Is this a story I’m writing as another excuse to say, “VR gaming is doing fine, actually”, or is it a story I’m writing as another excuse to say, “Beat Saber is the best VR game? I’m a man of many motivations.
Beat Saber, a rhythm game and the best VR game, has sold 4 million copies and over 40 million songs via DLC, so VR is doing fine, actually.
The stat was included in a recent post on the Oculus blog, in which Oculus head of content Mike Verdu talks about the success of various games and of the Oculus Quest over the past couple of years. Oculus bought Beat Saber developers Beat Games in 2019.
There are other interesting stats in the post, if you care about sales figures. Five Nights At Freddy’s Help Wanted made $1 million in revenue on Oculus Quest in a week, while military shooter Onward did it in 4 days.
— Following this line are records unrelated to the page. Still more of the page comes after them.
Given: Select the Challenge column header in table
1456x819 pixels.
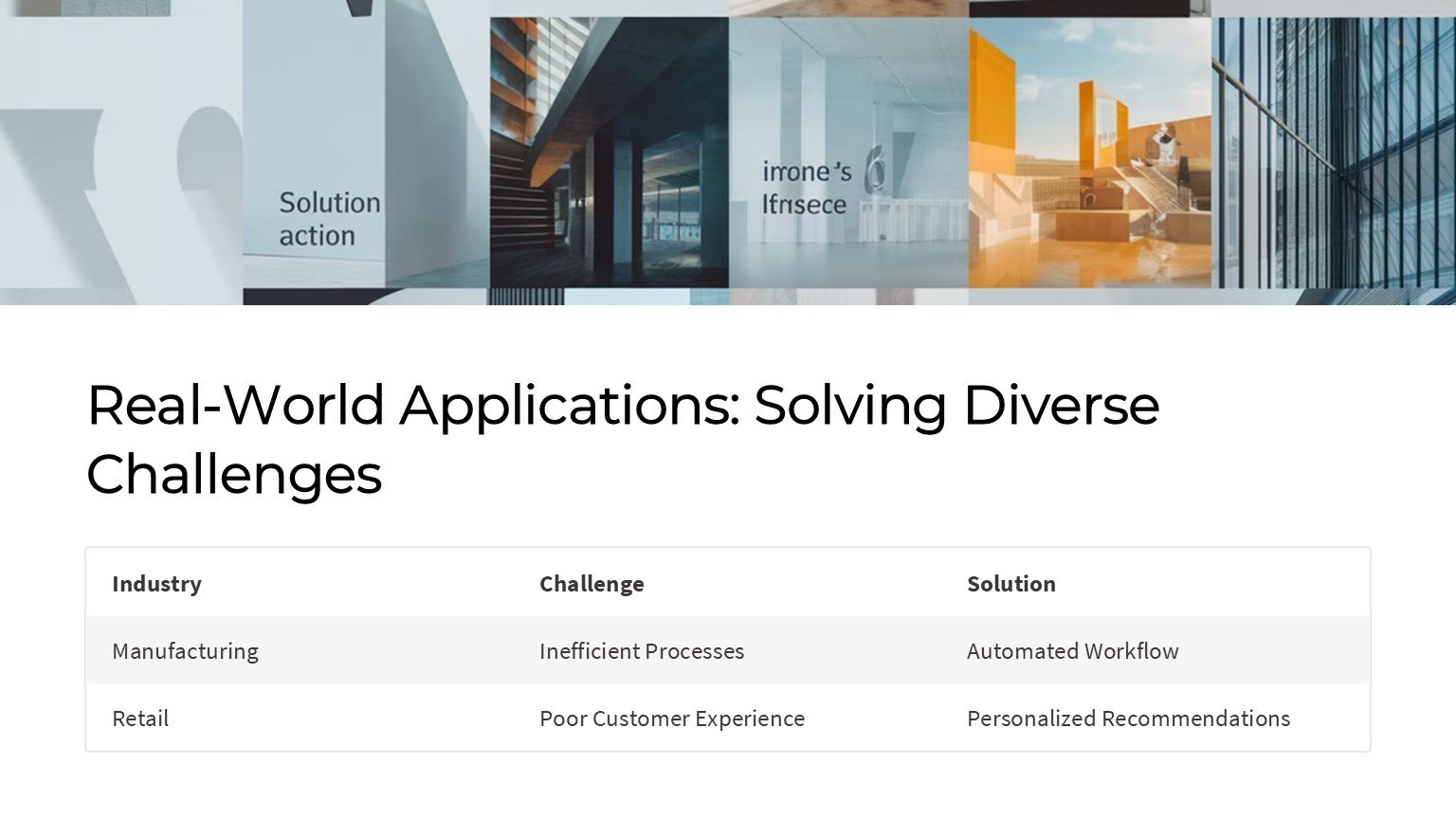Looking at the screenshot, I should click(x=592, y=584).
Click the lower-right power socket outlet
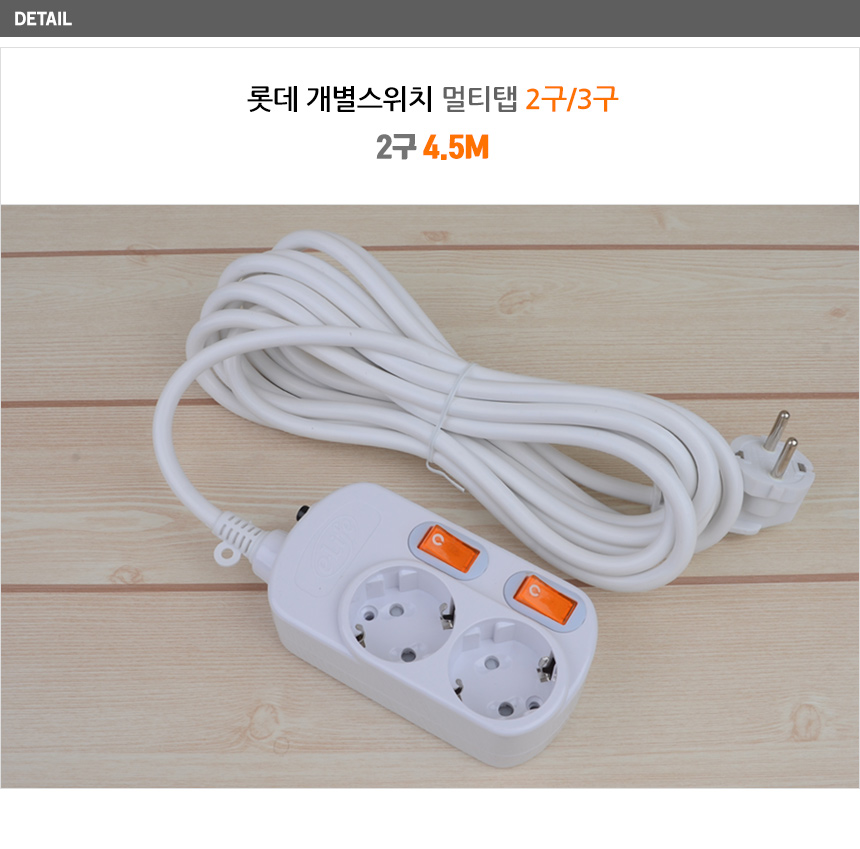 point(502,669)
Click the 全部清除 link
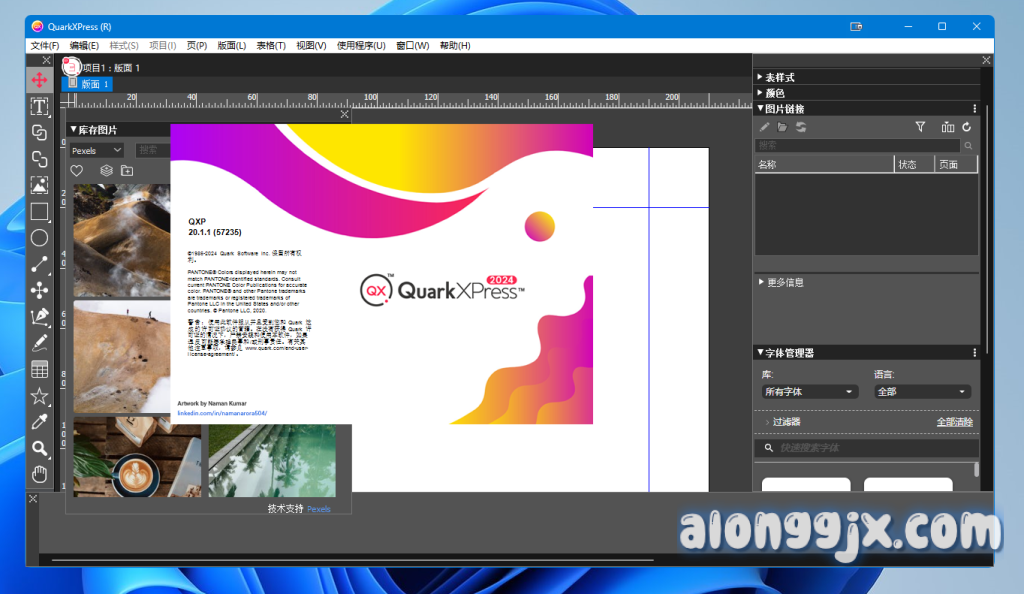The width and height of the screenshot is (1024, 594). click(954, 423)
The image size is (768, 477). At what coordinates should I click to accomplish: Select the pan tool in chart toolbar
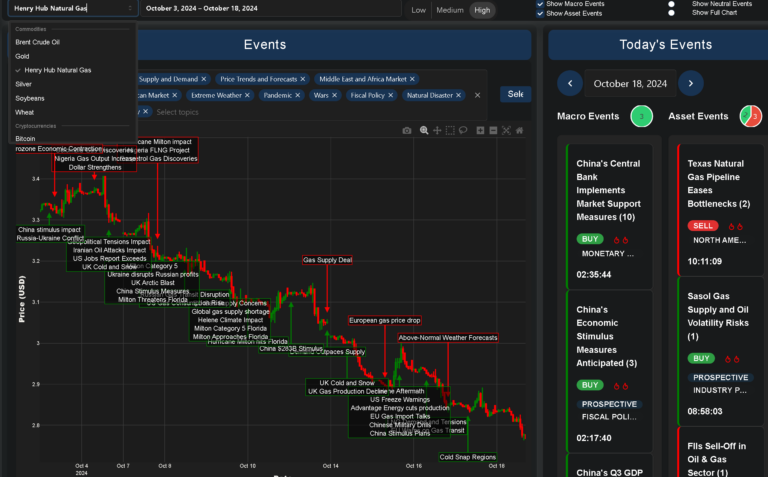click(x=437, y=130)
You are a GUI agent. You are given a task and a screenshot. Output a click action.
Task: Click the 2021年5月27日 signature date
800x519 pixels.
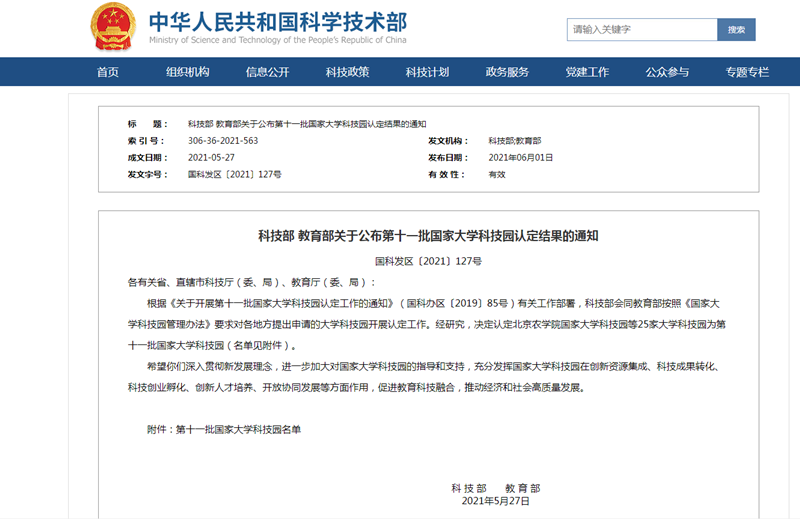pyautogui.click(x=495, y=501)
There are now more than 60 games on Oculus Quest which are “generating revenue in the millions.” That number was 35 as recently as September 2020.
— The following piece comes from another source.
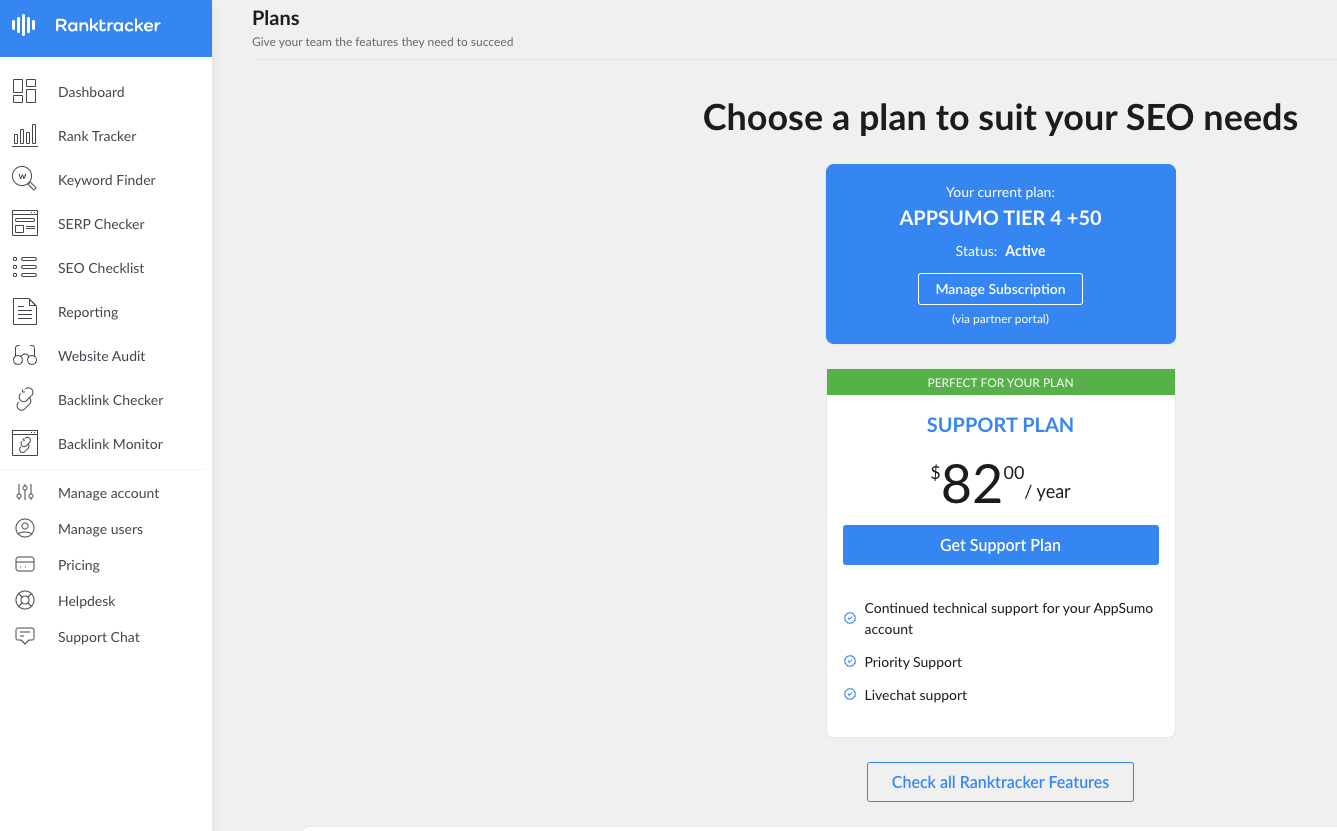Viewport: 1337px width, 831px height.
Task: Select the Dashboard grid icon
Action: pos(24,91)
As I’ve said before, I don’t normally care about sales figures, but being able to successfully sell virtual reality games correlates with there continuing to be new VR games in the future. That’s something I want, and numbers like these give me optimism.
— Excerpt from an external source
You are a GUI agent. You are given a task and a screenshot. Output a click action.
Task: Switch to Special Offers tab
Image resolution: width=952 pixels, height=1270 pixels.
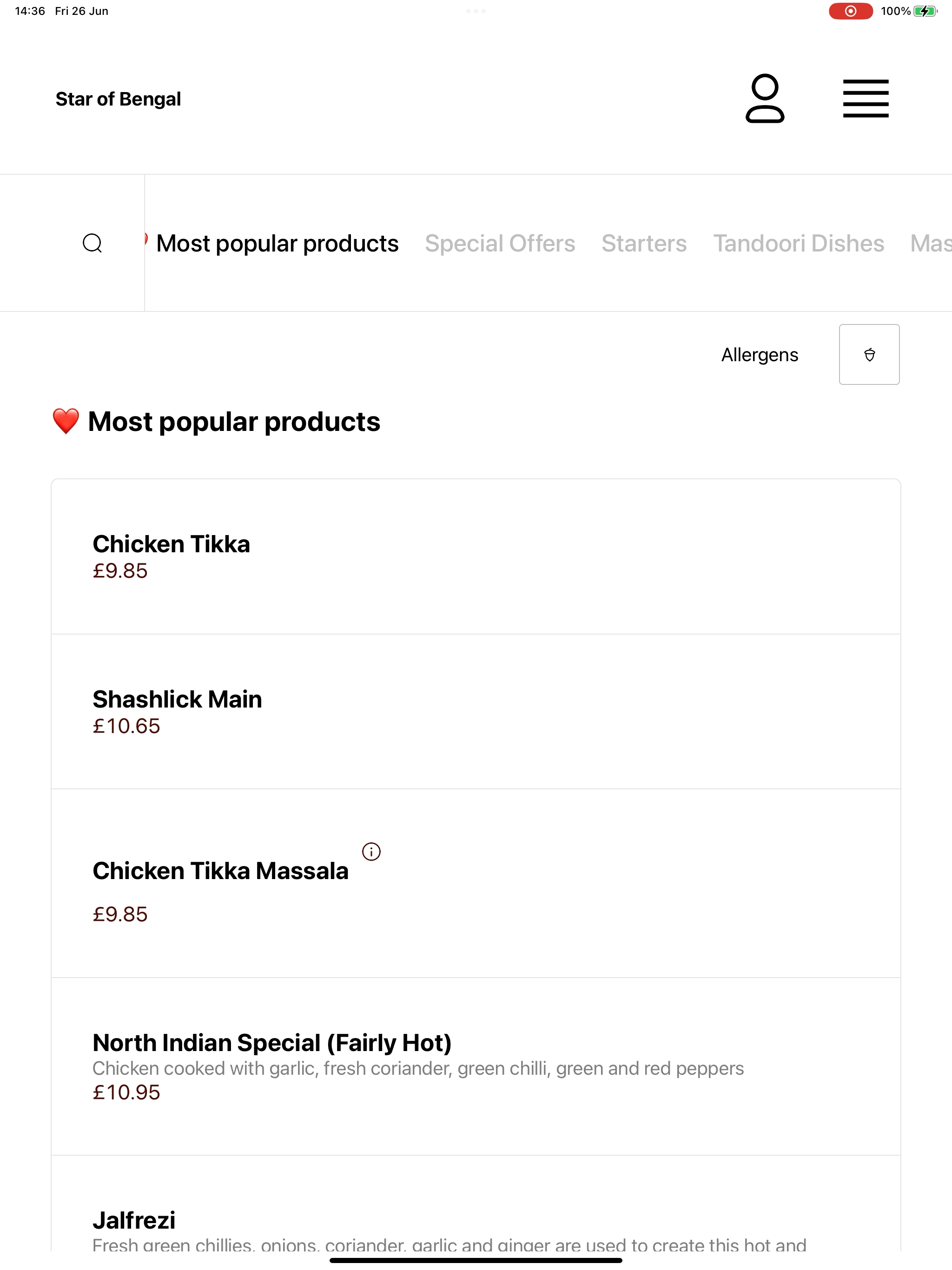point(500,244)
I want VR to continue to happen in part because of Beat Saber. It’s a Guitar Hero-like music game in which blocks whizz towards you and you must slice them apart at the right moment in time to music. Simple enough, but it’s fun, it’s a good workout, and it has a lot of great quality-of-life features that make it a really comfortable VR game. The latter maybe sounds like extremely mild praise, but a couple of years ago when every other VR game was driving me mad by being fiddly, clunky, and feeling basically like a tech demo, Beat Saber was the first that felt like a whole, finished package.